▶ [Data extracts]
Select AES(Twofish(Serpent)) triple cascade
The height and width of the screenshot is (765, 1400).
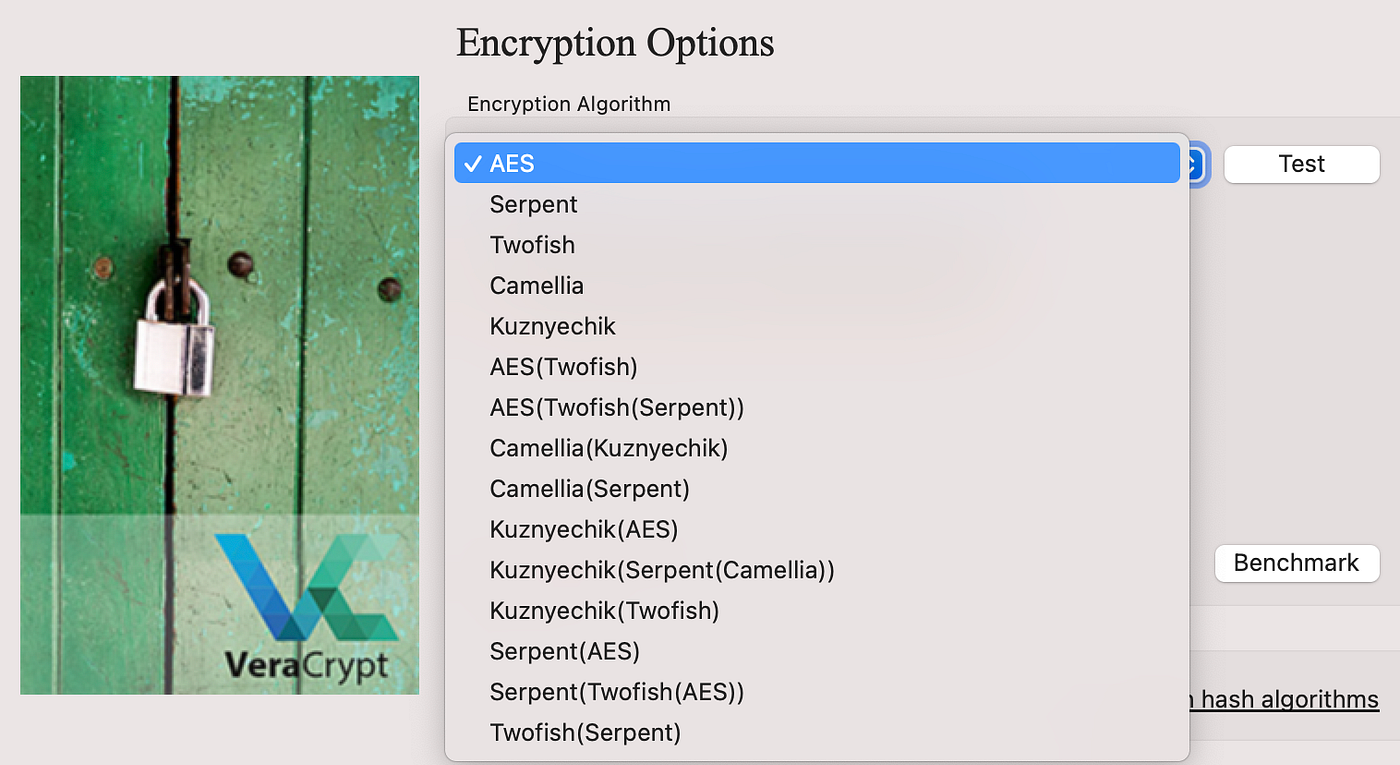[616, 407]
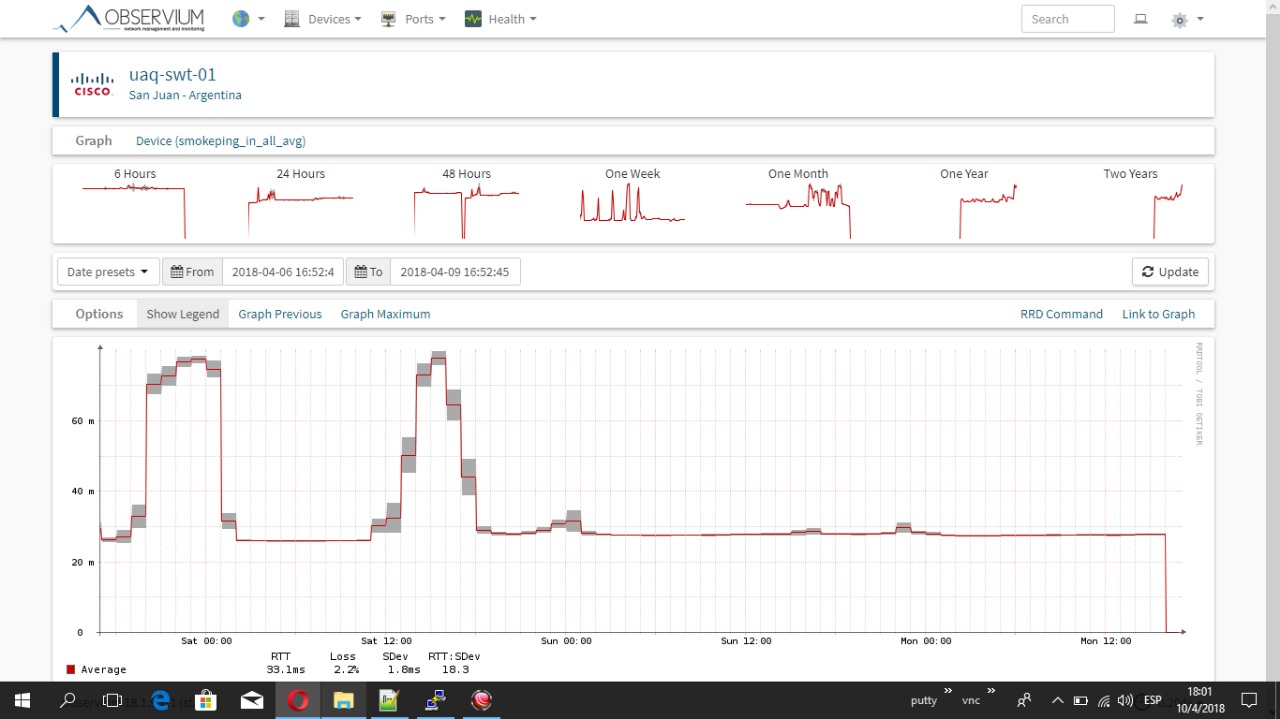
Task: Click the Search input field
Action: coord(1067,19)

▶ [Problem to solve] Retype the entries above word for word, minus any images.

▶ [Solution to the exercise]
Select AES(Twofish(Serpent)) triple cascade
The height and width of the screenshot is (765, 1400).
[616, 407]
Task: Click the Search input field
Action: coord(1067,19)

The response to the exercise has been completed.